Start of RECORDS FOR THIS EXERCISE

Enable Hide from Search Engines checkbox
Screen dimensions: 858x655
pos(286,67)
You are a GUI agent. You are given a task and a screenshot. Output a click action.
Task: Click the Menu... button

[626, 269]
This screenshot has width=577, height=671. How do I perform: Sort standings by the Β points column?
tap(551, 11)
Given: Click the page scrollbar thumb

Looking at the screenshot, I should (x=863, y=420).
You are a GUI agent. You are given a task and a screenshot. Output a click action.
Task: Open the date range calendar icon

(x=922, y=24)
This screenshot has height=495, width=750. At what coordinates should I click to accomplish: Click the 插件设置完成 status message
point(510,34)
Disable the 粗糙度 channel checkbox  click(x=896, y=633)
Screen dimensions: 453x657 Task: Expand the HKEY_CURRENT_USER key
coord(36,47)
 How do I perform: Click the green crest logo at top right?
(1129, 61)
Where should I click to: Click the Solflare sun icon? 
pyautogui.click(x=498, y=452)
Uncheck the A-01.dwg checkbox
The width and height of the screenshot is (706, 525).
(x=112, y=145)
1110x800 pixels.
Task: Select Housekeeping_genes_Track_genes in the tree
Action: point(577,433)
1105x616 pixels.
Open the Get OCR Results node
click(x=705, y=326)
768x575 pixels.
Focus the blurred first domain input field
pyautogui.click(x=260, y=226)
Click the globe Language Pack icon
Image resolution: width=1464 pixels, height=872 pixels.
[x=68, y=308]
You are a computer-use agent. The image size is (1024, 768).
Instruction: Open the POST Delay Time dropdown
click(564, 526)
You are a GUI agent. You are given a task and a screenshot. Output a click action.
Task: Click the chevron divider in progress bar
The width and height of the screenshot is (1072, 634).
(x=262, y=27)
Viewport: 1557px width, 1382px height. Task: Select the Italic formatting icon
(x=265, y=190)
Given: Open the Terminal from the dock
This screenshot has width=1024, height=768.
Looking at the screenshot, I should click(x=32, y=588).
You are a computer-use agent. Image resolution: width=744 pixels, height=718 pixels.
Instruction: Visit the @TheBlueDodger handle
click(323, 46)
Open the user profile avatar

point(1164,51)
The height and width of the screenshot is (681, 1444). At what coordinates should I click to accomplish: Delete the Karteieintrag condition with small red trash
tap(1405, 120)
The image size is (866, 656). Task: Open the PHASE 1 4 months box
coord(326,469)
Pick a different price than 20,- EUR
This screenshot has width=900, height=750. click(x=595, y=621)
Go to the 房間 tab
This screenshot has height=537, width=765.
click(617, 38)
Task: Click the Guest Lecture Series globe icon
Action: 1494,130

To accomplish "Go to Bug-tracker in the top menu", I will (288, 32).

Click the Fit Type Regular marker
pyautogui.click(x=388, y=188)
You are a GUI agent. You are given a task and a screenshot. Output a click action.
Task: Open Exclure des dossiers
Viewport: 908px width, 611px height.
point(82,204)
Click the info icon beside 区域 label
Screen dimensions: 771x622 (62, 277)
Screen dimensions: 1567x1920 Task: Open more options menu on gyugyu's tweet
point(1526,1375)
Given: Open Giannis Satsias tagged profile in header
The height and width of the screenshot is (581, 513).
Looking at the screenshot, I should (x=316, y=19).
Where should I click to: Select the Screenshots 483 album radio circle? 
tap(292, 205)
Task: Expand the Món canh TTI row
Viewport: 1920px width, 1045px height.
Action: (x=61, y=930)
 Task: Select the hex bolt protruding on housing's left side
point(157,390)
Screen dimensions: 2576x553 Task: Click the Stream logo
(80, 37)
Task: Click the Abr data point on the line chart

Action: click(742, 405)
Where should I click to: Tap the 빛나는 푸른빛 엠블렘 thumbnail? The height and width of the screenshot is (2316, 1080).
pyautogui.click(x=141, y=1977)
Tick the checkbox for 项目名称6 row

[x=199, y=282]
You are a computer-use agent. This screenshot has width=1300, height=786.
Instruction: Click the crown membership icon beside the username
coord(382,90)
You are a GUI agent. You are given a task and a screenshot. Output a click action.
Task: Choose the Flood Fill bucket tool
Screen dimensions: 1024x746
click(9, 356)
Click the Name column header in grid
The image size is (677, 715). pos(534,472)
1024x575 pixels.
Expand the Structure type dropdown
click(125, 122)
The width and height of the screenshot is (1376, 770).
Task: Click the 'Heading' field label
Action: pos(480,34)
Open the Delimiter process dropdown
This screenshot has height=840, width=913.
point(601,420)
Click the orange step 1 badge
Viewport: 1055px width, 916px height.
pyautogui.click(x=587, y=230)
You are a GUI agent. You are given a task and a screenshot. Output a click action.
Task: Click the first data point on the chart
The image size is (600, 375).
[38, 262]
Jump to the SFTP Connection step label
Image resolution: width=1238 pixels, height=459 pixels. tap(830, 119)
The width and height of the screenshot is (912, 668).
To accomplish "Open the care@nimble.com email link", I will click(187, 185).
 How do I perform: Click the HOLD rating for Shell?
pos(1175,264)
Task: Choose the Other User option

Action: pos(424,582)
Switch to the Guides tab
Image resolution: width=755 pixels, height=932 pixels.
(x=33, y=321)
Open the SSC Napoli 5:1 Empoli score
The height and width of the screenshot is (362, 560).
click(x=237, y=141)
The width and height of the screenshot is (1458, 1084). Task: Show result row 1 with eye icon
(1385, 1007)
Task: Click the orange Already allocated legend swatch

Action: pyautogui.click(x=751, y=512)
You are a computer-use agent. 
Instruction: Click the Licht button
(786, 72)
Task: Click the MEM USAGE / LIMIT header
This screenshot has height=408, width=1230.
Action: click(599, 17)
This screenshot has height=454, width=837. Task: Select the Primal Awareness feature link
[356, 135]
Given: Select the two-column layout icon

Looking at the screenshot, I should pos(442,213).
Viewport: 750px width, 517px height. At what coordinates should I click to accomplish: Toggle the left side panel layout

End of RECORDS FOR THIS EXERCISE

All of the material above should be restated verbatim.

▶ **RESPONSE TO THIS TASK**:
Enable Hide from Search Engines checkbox
Screen dimensions: 858x655
pos(286,67)
You are a GUI agent. You are given a task and a screenshot. Output a click action.
Task: Click the Menu... button

[626, 269]
This screenshot has width=577, height=671. How do I perform: Sort standings by the Β points column?
tap(551, 11)
Given: Click the page scrollbar thumb

Looking at the screenshot, I should (x=863, y=420).
You are a GUI agent. You are given a task and a screenshot. Output a click action.
Task: Open the date range calendar icon

(x=922, y=24)
This screenshot has height=495, width=750. At what coordinates should I click to accomplish: Click the 插件设置完成 status message
point(510,34)
Disable the 粗糙度 channel checkbox  click(x=896, y=633)
Screen dimensions: 453x657 Task: Expand the HKEY_CURRENT_USER key
coord(36,47)
 How do I perform: Click the green crest logo at top right?
(1129, 61)
Where should I click to: Click the Solflare sun icon? 
pyautogui.click(x=498, y=452)
Uncheck the A-01.dwg checkbox
The width and height of the screenshot is (706, 525).
(x=112, y=145)
1110x800 pixels.
Task: Select Housekeeping_genes_Track_genes in the tree
Action: point(577,433)
1105x616 pixels.
Open the Get OCR Results node
click(x=705, y=326)
768x575 pixels.
Focus the blurred first domain input field
pyautogui.click(x=260, y=226)
Click the globe Language Pack icon
Image resolution: width=1464 pixels, height=872 pixels.
[x=68, y=308]
You are a computer-use agent. The image size is (1024, 768).
Instruction: Open the POST Delay Time dropdown
click(564, 526)
You are a GUI agent. You are given a task and a screenshot. Output a click action.
Task: Click the chevron divider in progress bar
The width and height of the screenshot is (1072, 634).
(x=262, y=27)
Viewport: 1557px width, 1382px height. Task: Select the Italic formatting icon
(x=265, y=190)
Given: Open the Terminal from the dock
This screenshot has width=1024, height=768.
Looking at the screenshot, I should click(x=32, y=588).
You are a computer-use agent. Image resolution: width=744 pixels, height=718 pixels.
Instruction: Visit the @TheBlueDodger handle
click(323, 46)
Open the user profile avatar

point(1164,51)
The height and width of the screenshot is (681, 1444). At what coordinates should I click to accomplish: Delete the Karteieintrag condition with small red trash
tap(1405, 120)
The image size is (866, 656). Task: Open the PHASE 1 4 months box
coord(326,469)
Pick a different price than 20,- EUR
This screenshot has width=900, height=750. click(x=595, y=621)
Go to the 房間 tab
This screenshot has height=537, width=765.
click(617, 38)
Task: Click the Guest Lecture Series globe icon
Action: 1494,130

To accomplish "Go to Bug-tracker in the top menu", I will (288, 32).

Click the Fit Type Regular marker
pyautogui.click(x=388, y=188)
You are a GUI agent. You are given a task and a screenshot. Output a click action.
Task: Open Exclure des dossiers
Viewport: 908px width, 611px height.
point(82,204)
Click the info icon beside 区域 label
Screen dimensions: 771x622 (62, 277)
Screen dimensions: 1567x1920 Task: Open more options menu on gyugyu's tweet
point(1526,1375)
Given: Open Giannis Satsias tagged profile in header
The height and width of the screenshot is (581, 513).
Looking at the screenshot, I should (x=316, y=19).
Where should I click to: Select the Screenshots 483 album radio circle? 
tap(292, 205)
Task: Expand the Món canh TTI row
Viewport: 1920px width, 1045px height.
Action: (x=61, y=930)
 Task: Select the hex bolt protruding on housing's left side
point(157,390)
Screen dimensions: 2576x553 Task: Click the Stream logo
(80, 37)
Task: Click the Abr data point on the line chart

Action: click(742, 405)
Where should I click to: Tap the 빛나는 푸른빛 엠블렘 thumbnail? The height and width of the screenshot is (2316, 1080).
pyautogui.click(x=141, y=1977)
Tick the checkbox for 项目名称6 row

[x=199, y=282]
You are a computer-use agent. This screenshot has width=1300, height=786.
Instruction: Click the crown membership icon beside the username
coord(382,90)
You are a GUI agent. You are given a task and a screenshot. Output a click action.
Task: Choose the Flood Fill bucket tool
Screen dimensions: 1024x746
click(9, 356)
Click the Name column header in grid
The image size is (677, 715). pos(534,472)
1024x575 pixels.
Expand the Structure type dropdown
click(125, 122)
The width and height of the screenshot is (1376, 770).
Task: Click the 'Heading' field label
Action: pos(480,34)
Open the Delimiter process dropdown
This screenshot has height=840, width=913.
point(601,420)
Click the orange step 1 badge
Viewport: 1055px width, 916px height.
pyautogui.click(x=587, y=230)
You are a GUI agent. You are given a task and a screenshot. Output a click action.
Task: Click the first data point on the chart
The image size is (600, 375).
[38, 262]
Jump to the SFTP Connection step label
Image resolution: width=1238 pixels, height=459 pixels. tap(830, 119)
The width and height of the screenshot is (912, 668).
To accomplish "Open the care@nimble.com email link", I will click(187, 185).
 How do I perform: Click the HOLD rating for Shell?
pos(1175,264)
Task: Choose the Other User option

Action: pos(424,582)
Switch to the Guides tab
Image resolution: width=755 pixels, height=932 pixels.
(x=33, y=321)
Open the SSC Napoli 5:1 Empoli score
The height and width of the screenshot is (362, 560).
click(x=237, y=141)
The width and height of the screenshot is (1458, 1084). Task: Show result row 1 with eye icon
(1385, 1007)
Task: Click the orange Already allocated legend swatch

Action: pyautogui.click(x=751, y=512)
You are a computer-use agent. 
Instruction: Click the Licht button
(786, 72)
Task: Click the MEM USAGE / LIMIT header
This screenshot has height=408, width=1230.
Action: click(599, 17)
This screenshot has height=454, width=837. Task: Select the Primal Awareness feature link
[356, 135]
Given: Select the two-column layout icon

Looking at the screenshot, I should pos(442,213).
Viewport: 750px width, 517px height. At what coordinates should I click to accomplish: Toggle the left side panel layout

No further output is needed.